**Passage**:
++++++++

And then the second question and I think Derica, your CFO has talked about this before. But maybe you can reaffirm this. You will get to those spending targets regardless of whether the pipeline plays out. I think that’s what his comments were maybe a year ago or so. So even if the pipeline doesn’t play out, he would somehow manage to push down your expenses. Is that accurate and still current?

John Lechleiter

Yes, I think what Derica said was accurate. He spoke from a different advantage point. A year ago we didn’t have so many of these data readouts and I think we are obviously betting on our pipeline and I think our pipeline is largely playing out and maturing as we had hoped. It’s not to say we don’t have some additional readouts, but we made that commitment just like we made the commitment in ’09. Either way, we intent to reach that goal.

++++++++

**Record excerpts**:
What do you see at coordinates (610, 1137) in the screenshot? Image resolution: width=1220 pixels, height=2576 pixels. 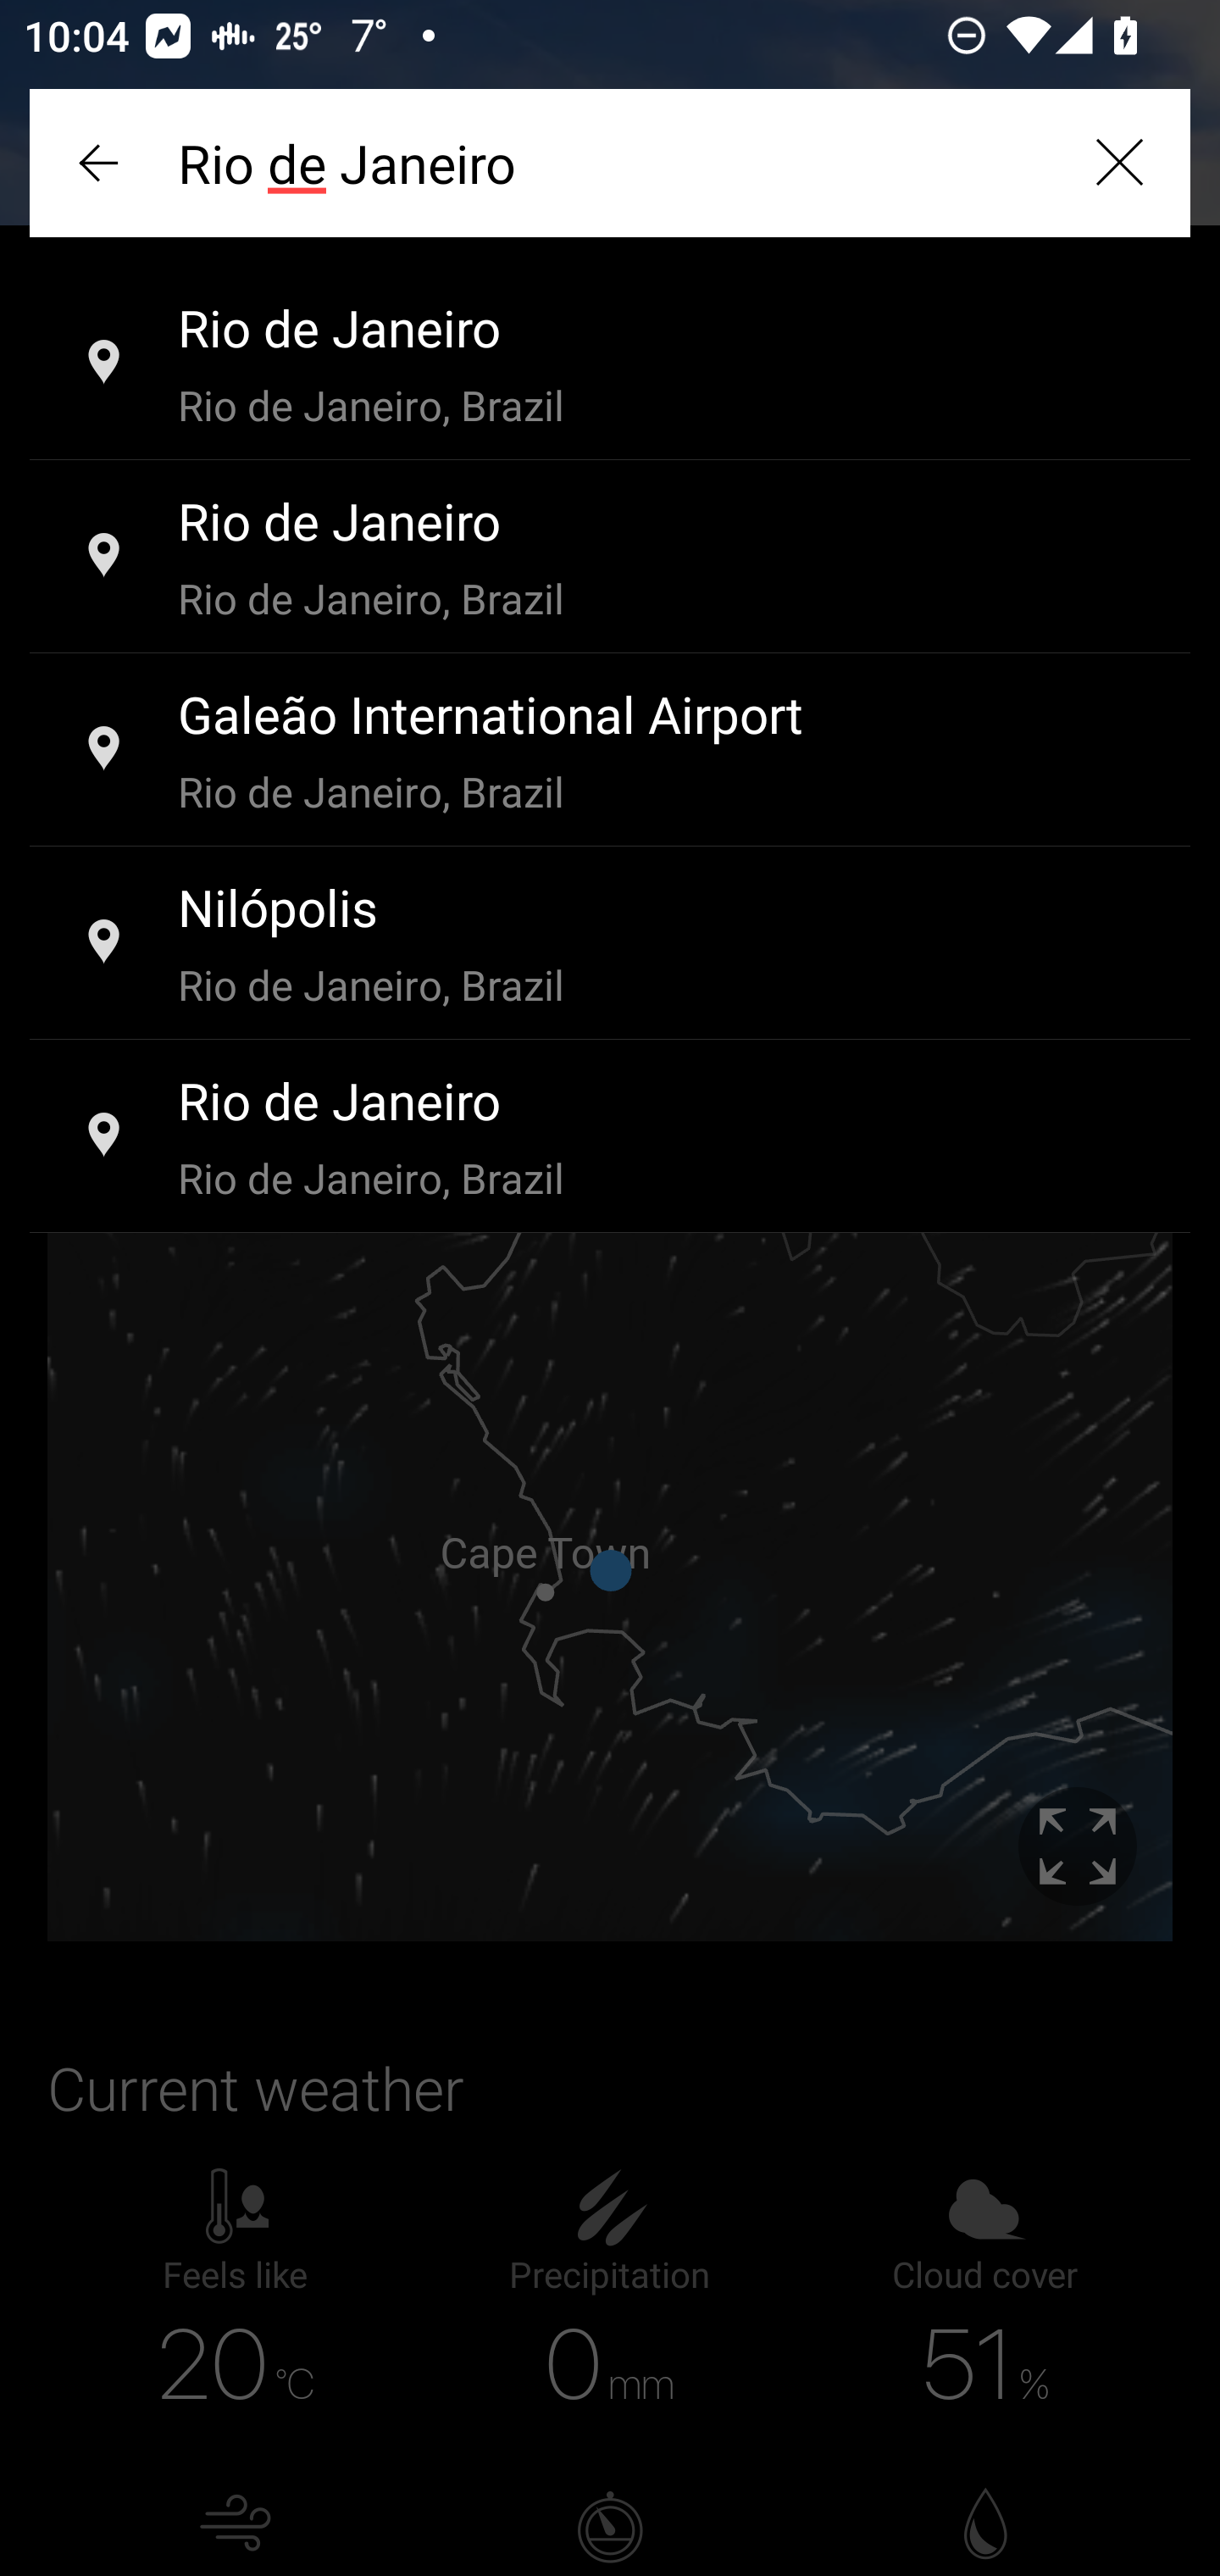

++++++++

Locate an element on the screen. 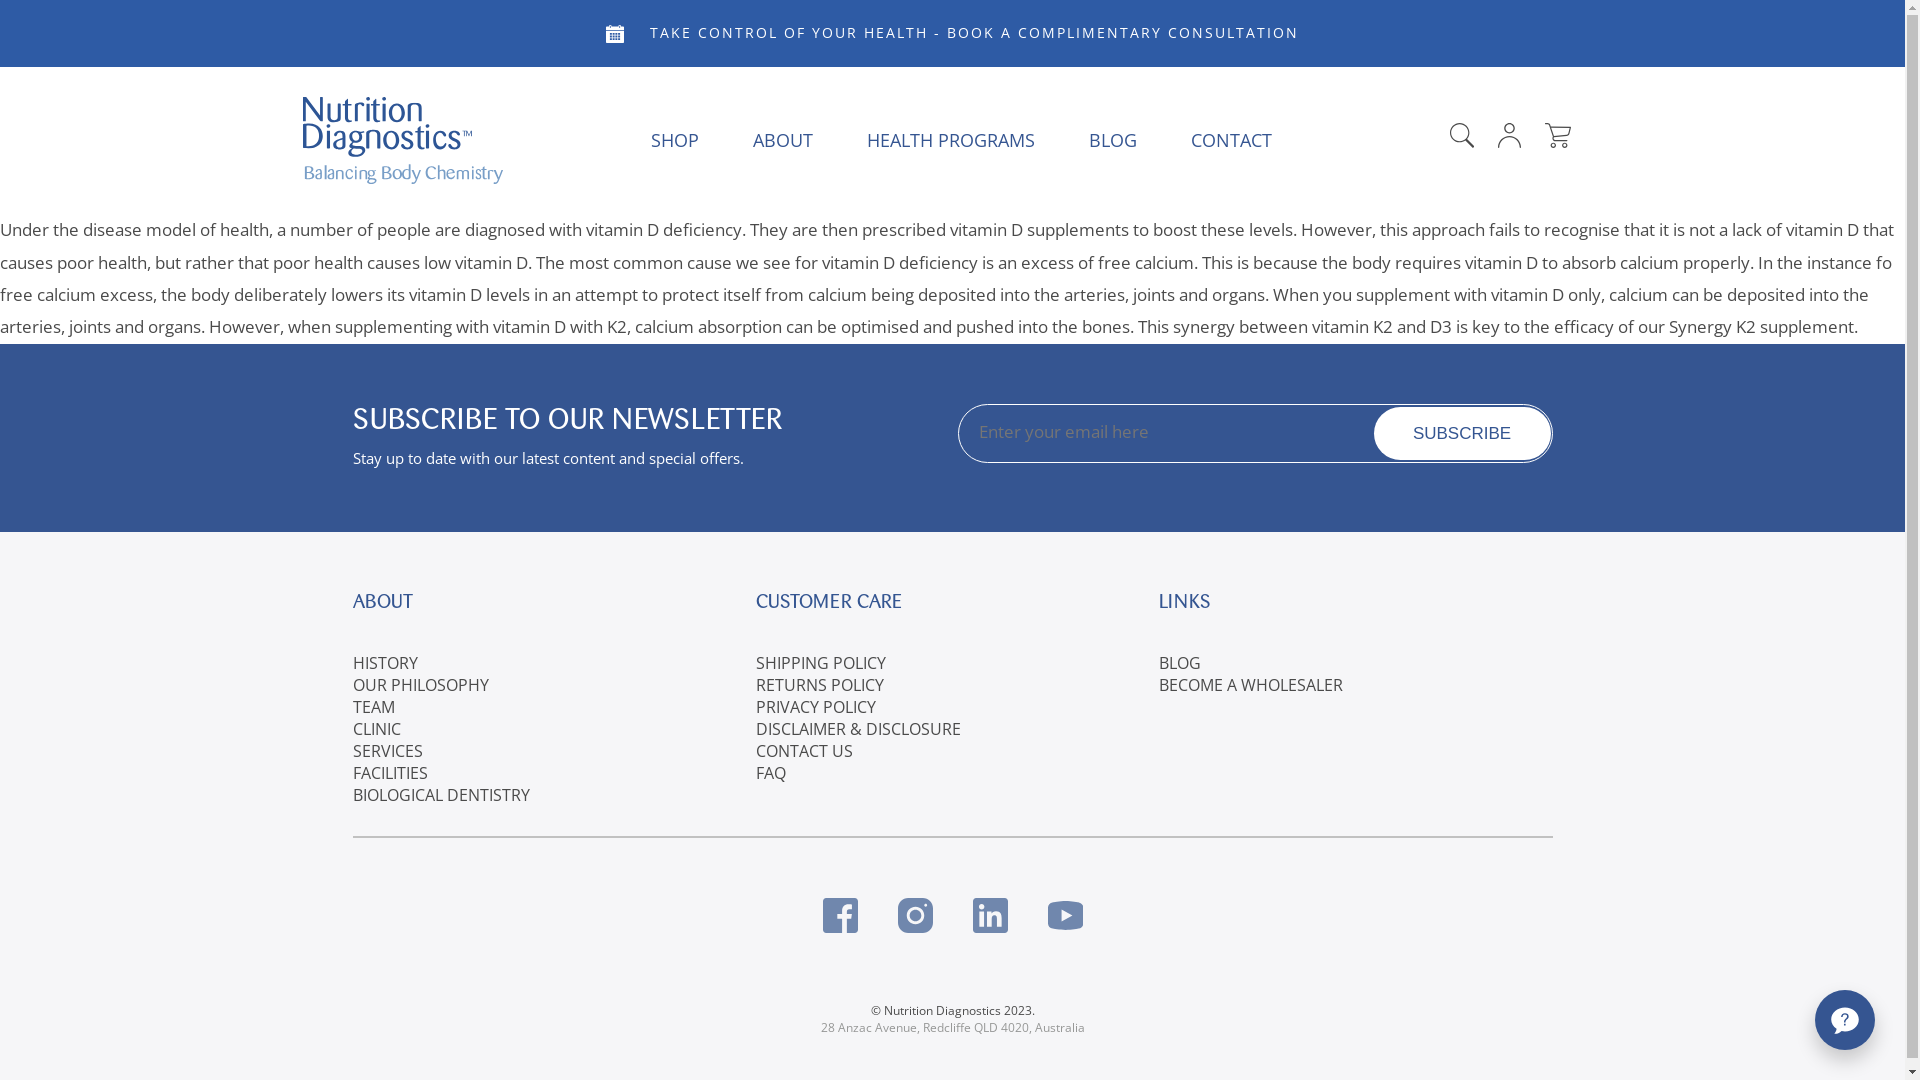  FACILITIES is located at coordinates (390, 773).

++++++++

**List of tasks**:
1 – Rewrite the earnings call transcript from "And then the" to "and still current?", replacing "spending targets" with "expense goals".
2 – Write what comes next in the earnings call transcript, picking up right after its final sentence.

**Responses to the tasks**:
1 –
And then the second question and I think Derica, your CFO has talked about this before. But maybe you can reaffirm this. You will get to those expense goals regardless of whether the pipeline plays out. I think that’s what his comments were maybe a year ago or so. So even if the pipeline doesn’t play out, he would somehow manage to push down your expenses. Is that accurate and still current?

2 –
I think on the R&D side, we don’t anticipate Tim having a stable of 12 to 13 molecules per perpetuity in phase 3. I don’t think we are a big enough company to support that kind of spend, at least not solo. So while there has been a bonus there and gratefully we are working through those by getting them approved, I expect that the Phase 3 stable for Lilly will look more like six, seven, eight, nine molecules in the future and we obviously have a lot of control over where we put the bars.

We put new molecules into that space, but I think if we want to maintain a steady spending in the earlier stages of R&D as well and we want to retain the flexibility to be able to do partnerships like tanezumab and even ones in earlier stage development, because I think there’s so much going on out there now that nobody can ever hope to have everything they need inside their own walls.

Tim Anderson - Sanford Bernstein

And you first gave that spending guidance in mid-2012 or Derica did I believe in the summary of 2012, so here we are about two years later. I think maybe you answered this question on R&D, but the general question is, does it look those targets are going to be easier or harder to hit generally than when you first talked about them two years ago.

John Lechleiter

Well, I think now I’d have to say I’m even more confident that we can hit those targets because we’ve seen positive data for dulaglutide, for our novel basal insulin, for ramucirumab, for necitumumab, for empagliflozin, etcetera. I mean that would be my answer.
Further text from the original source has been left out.